(The problem)
Print the data that runs from the line containing "Given: Toggle Show Cortana button" through the line containing "pyautogui.click(x=89, y=223)", both ends included, with each line reproduced without any change.

(Given records)

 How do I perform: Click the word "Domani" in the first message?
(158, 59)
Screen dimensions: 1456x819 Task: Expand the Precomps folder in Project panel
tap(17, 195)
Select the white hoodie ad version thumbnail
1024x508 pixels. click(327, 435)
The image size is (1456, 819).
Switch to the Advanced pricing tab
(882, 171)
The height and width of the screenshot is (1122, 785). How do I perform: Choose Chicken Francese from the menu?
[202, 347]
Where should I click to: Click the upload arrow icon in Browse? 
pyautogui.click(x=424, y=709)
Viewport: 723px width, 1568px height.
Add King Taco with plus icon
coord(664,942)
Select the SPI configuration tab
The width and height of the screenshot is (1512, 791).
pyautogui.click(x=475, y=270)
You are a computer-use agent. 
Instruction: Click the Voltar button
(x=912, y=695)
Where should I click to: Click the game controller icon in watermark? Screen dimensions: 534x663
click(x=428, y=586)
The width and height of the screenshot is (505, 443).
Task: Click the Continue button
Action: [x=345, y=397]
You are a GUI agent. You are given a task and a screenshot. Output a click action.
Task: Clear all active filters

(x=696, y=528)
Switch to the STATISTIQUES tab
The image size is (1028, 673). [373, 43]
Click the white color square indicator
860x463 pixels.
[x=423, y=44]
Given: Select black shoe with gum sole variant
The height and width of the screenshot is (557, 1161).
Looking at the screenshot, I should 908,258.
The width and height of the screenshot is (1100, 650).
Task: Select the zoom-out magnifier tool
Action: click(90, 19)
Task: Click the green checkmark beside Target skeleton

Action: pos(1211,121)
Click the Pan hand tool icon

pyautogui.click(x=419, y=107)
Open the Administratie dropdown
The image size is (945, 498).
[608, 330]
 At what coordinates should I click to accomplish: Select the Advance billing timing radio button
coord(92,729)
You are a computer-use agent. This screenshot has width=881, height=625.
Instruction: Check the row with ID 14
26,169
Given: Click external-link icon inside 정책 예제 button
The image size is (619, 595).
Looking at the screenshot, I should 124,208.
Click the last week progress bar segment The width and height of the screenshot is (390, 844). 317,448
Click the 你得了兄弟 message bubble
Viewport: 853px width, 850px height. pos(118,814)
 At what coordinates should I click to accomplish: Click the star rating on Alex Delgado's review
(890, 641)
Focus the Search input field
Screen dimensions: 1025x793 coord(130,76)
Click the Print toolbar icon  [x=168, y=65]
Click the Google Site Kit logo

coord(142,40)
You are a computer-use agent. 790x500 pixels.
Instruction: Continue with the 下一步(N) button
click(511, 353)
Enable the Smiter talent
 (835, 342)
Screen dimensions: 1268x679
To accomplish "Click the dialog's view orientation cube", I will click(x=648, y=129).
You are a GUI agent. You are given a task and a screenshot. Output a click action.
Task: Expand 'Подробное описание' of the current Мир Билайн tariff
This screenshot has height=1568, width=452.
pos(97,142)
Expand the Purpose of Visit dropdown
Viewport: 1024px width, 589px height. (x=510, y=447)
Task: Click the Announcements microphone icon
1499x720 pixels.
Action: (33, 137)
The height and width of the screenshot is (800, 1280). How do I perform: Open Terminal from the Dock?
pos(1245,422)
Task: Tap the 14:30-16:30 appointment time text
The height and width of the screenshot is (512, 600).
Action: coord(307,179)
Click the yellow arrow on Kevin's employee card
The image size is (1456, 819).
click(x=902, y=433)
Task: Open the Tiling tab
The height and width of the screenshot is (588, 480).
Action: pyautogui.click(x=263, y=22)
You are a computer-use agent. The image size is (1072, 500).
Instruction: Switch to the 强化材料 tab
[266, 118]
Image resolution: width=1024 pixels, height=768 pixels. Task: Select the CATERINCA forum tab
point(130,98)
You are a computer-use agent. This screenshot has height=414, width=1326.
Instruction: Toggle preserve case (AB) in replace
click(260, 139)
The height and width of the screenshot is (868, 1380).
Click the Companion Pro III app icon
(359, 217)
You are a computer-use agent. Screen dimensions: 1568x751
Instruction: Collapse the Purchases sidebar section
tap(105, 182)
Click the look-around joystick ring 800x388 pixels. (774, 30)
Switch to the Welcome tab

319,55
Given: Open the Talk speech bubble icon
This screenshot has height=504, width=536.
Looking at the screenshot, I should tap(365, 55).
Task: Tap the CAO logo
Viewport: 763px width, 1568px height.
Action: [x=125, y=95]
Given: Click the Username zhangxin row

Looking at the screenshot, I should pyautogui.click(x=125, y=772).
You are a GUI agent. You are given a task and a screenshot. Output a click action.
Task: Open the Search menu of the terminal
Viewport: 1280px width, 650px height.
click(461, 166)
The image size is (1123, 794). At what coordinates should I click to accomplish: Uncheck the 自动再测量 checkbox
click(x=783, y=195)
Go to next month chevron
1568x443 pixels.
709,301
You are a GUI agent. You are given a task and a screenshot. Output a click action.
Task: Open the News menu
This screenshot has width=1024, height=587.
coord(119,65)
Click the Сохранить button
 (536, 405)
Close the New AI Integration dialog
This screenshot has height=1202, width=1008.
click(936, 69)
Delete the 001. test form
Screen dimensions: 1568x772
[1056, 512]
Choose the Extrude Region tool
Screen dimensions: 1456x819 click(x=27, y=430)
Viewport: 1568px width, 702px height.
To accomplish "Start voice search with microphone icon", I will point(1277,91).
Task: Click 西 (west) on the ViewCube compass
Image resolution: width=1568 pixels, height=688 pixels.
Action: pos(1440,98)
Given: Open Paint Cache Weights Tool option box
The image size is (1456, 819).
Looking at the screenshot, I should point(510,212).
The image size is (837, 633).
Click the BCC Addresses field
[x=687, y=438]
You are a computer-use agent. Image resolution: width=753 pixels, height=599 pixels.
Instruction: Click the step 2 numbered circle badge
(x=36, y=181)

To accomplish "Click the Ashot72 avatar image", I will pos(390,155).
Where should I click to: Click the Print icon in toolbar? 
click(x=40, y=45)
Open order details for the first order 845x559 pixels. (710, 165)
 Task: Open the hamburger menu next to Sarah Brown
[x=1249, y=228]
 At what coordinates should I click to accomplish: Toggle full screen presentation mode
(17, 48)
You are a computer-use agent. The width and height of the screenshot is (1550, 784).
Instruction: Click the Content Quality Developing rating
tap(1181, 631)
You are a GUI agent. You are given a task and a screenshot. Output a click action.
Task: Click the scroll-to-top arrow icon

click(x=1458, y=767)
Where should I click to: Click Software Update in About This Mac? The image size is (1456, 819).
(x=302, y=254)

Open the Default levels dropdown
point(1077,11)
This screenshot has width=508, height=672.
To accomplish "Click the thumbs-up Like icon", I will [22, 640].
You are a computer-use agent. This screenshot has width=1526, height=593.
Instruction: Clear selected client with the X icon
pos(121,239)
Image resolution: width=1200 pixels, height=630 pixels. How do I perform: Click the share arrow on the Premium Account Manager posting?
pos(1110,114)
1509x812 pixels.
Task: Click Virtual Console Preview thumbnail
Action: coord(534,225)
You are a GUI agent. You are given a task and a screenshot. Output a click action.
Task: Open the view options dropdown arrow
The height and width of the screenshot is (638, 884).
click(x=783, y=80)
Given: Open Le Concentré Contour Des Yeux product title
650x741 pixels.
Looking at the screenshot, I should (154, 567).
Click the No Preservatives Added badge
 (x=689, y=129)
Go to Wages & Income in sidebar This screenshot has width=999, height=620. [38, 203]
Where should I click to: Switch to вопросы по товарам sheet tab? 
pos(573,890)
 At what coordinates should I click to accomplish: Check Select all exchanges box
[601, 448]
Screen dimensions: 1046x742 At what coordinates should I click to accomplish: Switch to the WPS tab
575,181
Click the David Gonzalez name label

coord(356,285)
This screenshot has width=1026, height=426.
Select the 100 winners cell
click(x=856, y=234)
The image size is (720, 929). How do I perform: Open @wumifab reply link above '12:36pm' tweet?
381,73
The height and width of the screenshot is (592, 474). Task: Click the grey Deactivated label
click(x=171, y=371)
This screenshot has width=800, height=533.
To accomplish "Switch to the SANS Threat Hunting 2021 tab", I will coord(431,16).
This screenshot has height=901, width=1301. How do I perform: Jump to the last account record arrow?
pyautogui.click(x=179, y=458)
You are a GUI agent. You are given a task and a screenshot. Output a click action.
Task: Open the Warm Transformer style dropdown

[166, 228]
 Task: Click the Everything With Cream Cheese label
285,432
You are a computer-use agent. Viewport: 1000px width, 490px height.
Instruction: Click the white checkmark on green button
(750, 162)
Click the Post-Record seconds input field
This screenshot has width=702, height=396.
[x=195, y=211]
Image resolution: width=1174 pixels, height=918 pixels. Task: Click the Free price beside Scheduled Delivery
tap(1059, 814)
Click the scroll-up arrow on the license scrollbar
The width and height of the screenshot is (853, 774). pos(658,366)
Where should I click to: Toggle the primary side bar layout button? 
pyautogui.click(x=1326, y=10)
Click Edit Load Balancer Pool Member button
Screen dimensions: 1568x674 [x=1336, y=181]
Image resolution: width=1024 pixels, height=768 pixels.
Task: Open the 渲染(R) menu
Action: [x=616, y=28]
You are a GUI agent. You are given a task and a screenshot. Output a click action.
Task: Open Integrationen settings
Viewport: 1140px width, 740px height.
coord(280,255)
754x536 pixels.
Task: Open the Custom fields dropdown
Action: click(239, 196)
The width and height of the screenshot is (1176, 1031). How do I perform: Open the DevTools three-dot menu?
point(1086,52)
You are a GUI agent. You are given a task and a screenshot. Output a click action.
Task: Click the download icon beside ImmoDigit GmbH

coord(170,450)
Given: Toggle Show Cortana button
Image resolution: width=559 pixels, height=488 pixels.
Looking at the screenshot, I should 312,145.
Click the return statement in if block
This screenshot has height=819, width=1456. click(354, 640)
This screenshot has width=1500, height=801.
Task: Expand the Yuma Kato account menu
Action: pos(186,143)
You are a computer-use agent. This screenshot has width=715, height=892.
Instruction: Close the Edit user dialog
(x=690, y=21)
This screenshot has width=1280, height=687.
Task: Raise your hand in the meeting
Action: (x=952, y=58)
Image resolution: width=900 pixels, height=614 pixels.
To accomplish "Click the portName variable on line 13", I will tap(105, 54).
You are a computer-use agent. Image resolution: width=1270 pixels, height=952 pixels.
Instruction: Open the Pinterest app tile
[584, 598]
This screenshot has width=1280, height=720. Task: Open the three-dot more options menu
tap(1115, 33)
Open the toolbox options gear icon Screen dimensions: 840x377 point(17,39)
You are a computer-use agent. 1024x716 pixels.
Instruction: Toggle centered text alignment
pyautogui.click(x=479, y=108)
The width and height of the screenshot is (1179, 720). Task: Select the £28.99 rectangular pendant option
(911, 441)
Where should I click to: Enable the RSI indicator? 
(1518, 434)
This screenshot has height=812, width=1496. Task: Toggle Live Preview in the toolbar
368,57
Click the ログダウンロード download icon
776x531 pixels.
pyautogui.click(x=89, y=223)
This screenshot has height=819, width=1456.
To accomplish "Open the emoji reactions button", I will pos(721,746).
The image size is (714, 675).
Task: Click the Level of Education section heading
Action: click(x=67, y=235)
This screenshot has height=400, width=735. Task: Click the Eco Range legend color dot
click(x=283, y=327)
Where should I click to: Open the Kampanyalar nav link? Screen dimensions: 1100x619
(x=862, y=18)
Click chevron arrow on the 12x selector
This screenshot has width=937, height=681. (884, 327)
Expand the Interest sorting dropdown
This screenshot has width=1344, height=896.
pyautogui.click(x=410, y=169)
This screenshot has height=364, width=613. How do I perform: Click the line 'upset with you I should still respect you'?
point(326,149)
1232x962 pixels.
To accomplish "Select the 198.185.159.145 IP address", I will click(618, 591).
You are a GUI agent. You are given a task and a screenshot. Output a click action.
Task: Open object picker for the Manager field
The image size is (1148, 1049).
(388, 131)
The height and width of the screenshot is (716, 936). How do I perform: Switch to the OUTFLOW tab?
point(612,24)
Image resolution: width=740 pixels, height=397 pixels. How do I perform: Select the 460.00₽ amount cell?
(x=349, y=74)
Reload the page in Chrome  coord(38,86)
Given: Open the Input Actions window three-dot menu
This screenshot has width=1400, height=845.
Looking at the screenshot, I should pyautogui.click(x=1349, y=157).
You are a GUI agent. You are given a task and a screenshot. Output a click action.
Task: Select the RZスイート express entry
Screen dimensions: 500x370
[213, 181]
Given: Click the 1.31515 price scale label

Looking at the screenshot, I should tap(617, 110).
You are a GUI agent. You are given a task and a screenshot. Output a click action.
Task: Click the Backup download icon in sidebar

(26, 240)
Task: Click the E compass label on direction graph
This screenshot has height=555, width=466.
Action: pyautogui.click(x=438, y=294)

(Exercise result)
Given: Toggle Show Cortana button
Image resolution: width=559 pixels, height=488 pixels.
Looking at the screenshot, I should 312,145.
Click the return statement in if block
This screenshot has height=819, width=1456. click(354, 640)
This screenshot has width=1500, height=801.
Task: Expand the Yuma Kato account menu
Action: pos(186,143)
You are a computer-use agent. This screenshot has width=715, height=892.
Instruction: Close the Edit user dialog
(x=690, y=21)
This screenshot has width=1280, height=687.
Task: Raise your hand in the meeting
Action: (x=952, y=58)
Image resolution: width=900 pixels, height=614 pixels.
To accomplish "Click the portName variable on line 13", I will tap(105, 54).
You are a computer-use agent. Image resolution: width=1270 pixels, height=952 pixels.
Instruction: Open the Pinterest app tile
[584, 598]
This screenshot has width=1280, height=720. Task: Open the three-dot more options menu
tap(1115, 33)
Open the toolbox options gear icon Screen dimensions: 840x377 point(17,39)
You are a computer-use agent. 1024x716 pixels.
Instruction: Toggle centered text alignment
pyautogui.click(x=479, y=108)
The width and height of the screenshot is (1179, 720). Task: Select the £28.99 rectangular pendant option
(911, 441)
Where should I click to: Enable the RSI indicator? 
(1518, 434)
This screenshot has height=812, width=1496. Task: Toggle Live Preview in the toolbar
368,57
Click the ログダウンロード download icon
776x531 pixels.
pyautogui.click(x=89, y=223)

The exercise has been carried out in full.